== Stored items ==
[Start of section]

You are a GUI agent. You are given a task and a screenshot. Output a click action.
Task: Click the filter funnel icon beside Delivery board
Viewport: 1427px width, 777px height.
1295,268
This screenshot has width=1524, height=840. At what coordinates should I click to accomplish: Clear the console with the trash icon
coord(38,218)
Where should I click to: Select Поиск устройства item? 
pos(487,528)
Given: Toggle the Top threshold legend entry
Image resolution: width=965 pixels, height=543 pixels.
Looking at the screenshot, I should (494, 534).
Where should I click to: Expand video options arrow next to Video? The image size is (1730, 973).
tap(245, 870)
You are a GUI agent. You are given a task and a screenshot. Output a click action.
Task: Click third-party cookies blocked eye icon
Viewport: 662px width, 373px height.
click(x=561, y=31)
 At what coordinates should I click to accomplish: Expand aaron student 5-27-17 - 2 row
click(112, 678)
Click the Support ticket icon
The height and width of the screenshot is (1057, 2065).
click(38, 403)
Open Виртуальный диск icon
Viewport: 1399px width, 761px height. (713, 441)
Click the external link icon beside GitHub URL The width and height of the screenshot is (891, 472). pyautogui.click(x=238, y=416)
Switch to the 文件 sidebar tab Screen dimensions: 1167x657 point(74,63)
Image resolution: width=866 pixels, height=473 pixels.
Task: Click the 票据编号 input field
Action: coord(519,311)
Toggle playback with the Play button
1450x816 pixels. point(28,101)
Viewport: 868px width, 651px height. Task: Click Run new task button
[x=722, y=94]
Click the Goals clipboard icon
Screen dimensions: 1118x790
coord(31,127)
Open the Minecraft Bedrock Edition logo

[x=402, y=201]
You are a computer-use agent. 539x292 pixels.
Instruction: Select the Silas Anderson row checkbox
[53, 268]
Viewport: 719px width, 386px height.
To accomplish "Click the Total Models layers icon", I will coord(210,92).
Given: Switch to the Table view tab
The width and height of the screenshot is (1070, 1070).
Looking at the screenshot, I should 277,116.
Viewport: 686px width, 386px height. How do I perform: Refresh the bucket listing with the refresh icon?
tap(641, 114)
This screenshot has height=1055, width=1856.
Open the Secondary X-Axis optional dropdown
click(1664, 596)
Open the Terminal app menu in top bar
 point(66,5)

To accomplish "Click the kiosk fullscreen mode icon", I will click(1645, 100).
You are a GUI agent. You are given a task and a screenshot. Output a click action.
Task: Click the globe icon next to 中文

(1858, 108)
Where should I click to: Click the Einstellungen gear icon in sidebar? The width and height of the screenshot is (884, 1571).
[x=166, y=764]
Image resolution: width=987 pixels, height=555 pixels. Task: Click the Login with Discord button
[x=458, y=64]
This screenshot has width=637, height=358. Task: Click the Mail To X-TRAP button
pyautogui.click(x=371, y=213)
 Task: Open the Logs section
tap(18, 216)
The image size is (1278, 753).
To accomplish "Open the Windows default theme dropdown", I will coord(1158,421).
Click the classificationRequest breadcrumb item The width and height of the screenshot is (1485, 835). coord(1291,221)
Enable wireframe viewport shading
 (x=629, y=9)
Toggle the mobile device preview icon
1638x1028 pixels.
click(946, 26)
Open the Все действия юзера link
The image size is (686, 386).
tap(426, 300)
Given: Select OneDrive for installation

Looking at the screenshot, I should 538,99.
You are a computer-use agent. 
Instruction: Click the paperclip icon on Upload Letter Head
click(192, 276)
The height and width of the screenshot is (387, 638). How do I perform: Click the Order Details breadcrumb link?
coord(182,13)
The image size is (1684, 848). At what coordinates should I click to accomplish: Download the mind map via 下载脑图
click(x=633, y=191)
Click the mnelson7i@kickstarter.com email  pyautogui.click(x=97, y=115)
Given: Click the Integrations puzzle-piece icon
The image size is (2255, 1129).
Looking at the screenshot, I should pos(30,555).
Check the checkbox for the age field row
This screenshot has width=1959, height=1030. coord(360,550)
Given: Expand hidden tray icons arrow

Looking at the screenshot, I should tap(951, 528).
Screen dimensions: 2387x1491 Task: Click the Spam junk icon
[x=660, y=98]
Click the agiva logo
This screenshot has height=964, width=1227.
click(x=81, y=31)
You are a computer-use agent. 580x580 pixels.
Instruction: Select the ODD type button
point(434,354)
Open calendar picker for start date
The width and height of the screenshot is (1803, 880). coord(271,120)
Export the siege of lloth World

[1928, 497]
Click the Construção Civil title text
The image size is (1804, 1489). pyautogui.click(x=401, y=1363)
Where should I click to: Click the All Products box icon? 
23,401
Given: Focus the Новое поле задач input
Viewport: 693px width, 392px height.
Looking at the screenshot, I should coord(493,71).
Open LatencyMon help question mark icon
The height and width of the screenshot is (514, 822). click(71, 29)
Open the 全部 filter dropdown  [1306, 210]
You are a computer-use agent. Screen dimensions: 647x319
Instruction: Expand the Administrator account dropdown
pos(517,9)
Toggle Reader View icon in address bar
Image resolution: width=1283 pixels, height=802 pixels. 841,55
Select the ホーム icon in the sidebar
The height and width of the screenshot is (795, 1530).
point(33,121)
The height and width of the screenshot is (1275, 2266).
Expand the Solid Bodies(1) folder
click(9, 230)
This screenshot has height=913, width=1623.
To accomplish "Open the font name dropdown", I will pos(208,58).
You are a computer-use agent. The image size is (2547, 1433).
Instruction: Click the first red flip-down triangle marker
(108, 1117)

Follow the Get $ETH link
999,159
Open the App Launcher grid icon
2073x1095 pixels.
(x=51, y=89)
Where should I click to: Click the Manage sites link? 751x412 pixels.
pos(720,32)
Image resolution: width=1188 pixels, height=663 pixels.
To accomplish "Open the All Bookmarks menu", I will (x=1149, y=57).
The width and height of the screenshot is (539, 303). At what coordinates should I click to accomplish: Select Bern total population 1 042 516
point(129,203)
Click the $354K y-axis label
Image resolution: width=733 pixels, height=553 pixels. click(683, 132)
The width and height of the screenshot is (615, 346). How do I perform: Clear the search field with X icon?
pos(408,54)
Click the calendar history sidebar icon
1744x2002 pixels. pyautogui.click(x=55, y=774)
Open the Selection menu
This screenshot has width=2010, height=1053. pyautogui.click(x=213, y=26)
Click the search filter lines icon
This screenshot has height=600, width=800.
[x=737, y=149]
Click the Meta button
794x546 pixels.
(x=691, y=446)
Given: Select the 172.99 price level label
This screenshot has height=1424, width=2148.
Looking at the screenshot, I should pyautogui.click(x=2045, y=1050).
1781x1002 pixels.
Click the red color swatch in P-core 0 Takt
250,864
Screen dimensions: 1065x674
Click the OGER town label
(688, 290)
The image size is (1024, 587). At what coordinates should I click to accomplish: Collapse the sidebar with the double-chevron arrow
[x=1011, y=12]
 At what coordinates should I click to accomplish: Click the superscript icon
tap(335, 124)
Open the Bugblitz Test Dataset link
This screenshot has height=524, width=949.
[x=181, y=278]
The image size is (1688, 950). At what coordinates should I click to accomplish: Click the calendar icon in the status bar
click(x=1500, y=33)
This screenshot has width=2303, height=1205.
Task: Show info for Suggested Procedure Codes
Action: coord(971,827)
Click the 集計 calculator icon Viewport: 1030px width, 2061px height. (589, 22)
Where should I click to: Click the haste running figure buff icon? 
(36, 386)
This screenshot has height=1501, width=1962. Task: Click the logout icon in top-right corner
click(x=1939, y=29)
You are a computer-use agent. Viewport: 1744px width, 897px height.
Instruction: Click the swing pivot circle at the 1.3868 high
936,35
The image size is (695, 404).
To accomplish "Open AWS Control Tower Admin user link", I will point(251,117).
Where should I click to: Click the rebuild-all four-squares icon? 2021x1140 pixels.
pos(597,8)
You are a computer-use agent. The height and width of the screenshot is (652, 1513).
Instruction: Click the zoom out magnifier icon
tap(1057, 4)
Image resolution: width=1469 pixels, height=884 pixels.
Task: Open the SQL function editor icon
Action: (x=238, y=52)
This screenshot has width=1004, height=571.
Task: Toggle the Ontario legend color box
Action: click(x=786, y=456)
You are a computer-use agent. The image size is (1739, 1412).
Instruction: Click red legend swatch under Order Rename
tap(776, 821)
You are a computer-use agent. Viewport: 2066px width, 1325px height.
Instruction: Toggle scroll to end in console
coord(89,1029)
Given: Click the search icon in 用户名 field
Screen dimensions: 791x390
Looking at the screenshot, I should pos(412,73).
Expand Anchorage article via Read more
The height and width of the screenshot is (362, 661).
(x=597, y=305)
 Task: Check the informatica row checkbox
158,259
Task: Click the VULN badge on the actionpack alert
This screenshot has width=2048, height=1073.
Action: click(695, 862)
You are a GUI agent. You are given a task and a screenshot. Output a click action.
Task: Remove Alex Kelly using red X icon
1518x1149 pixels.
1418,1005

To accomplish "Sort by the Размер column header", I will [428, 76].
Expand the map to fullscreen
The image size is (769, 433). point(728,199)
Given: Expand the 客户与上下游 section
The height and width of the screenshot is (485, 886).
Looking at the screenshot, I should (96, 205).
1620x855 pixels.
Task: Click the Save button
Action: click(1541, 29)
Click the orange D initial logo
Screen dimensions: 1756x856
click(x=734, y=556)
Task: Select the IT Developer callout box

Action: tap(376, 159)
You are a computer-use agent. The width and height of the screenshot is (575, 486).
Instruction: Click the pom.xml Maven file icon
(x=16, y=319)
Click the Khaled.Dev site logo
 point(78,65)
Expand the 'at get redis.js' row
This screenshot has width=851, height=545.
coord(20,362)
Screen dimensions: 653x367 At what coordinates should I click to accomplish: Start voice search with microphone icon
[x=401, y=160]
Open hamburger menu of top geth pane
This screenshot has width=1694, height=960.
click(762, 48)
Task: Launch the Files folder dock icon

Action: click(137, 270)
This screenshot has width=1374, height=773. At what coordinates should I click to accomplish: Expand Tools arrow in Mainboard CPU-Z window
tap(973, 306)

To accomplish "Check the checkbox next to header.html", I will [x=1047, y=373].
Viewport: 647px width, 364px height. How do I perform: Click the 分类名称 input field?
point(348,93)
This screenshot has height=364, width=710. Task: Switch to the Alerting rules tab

[End of section]

== Exercise requirements ==
Copy out the range of lines above starting at the line with "You are a computer-use agent. The image size is (1739, 1412)." and ending at the line with "Task: Remove Alex Kelly using red X icon", exactly and including both.

== Output of the exercise ==
You are a computer-use agent. The image size is (1739, 1412).
Instruction: Click red legend swatch under Order Rename
tap(776, 821)
You are a computer-use agent. Viewport: 2066px width, 1325px height.
Instruction: Toggle scroll to end in console
coord(89,1029)
Given: Click the search icon in 用户名 field
Screen dimensions: 791x390
Looking at the screenshot, I should pos(412,73).
Expand Anchorage article via Read more
The height and width of the screenshot is (362, 661).
(x=597, y=305)
 Task: Check the informatica row checkbox
158,259
Task: Click the VULN badge on the actionpack alert
This screenshot has width=2048, height=1073.
Action: click(695, 862)
You are a GUI agent. You are given a task and a screenshot. Output a click action.
Task: Remove Alex Kelly using red X icon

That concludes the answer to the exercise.